Requirement
Search the records below for the word "agent". Copy each line where it occurs.

Excerpted records

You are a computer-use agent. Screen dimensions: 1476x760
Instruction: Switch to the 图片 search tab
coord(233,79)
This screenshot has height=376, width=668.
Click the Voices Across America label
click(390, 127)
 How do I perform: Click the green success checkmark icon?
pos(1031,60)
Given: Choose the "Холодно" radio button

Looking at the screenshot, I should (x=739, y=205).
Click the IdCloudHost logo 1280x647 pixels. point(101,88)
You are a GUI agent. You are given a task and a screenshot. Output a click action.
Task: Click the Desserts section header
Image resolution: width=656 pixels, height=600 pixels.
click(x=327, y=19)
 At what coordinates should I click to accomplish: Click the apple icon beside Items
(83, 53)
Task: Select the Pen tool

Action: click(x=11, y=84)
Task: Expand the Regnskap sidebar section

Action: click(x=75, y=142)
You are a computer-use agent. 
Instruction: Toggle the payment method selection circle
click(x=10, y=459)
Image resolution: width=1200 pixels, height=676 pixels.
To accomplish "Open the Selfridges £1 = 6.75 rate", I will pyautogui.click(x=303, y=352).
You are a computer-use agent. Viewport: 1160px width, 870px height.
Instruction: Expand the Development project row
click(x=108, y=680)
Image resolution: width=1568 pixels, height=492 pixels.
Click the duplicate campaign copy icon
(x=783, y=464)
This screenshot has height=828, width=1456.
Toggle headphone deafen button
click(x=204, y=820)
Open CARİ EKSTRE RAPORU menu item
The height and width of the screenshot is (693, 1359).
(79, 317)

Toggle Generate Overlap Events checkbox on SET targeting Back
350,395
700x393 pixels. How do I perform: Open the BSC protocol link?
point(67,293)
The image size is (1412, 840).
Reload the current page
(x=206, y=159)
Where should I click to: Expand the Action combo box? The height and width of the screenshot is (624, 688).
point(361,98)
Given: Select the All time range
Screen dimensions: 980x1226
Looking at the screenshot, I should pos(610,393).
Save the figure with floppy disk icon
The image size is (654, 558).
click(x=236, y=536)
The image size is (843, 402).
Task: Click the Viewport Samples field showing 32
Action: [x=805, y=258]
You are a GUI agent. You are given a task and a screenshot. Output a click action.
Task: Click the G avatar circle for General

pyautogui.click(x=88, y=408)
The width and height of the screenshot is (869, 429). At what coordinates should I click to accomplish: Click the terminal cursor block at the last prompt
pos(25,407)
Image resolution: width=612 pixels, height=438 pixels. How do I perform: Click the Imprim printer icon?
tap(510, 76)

Exercise answer
You are a computer-use agent. Screen dimensions: 1476x760
You are a GUI agent. You are given a task and a screenshot. Output a click action.
You are a computer-use agent. 
You are a computer-use agent. Viewport: 1160px width, 870px height.
You are a GUI agent. You are given a task and a screenshot. Output a click action.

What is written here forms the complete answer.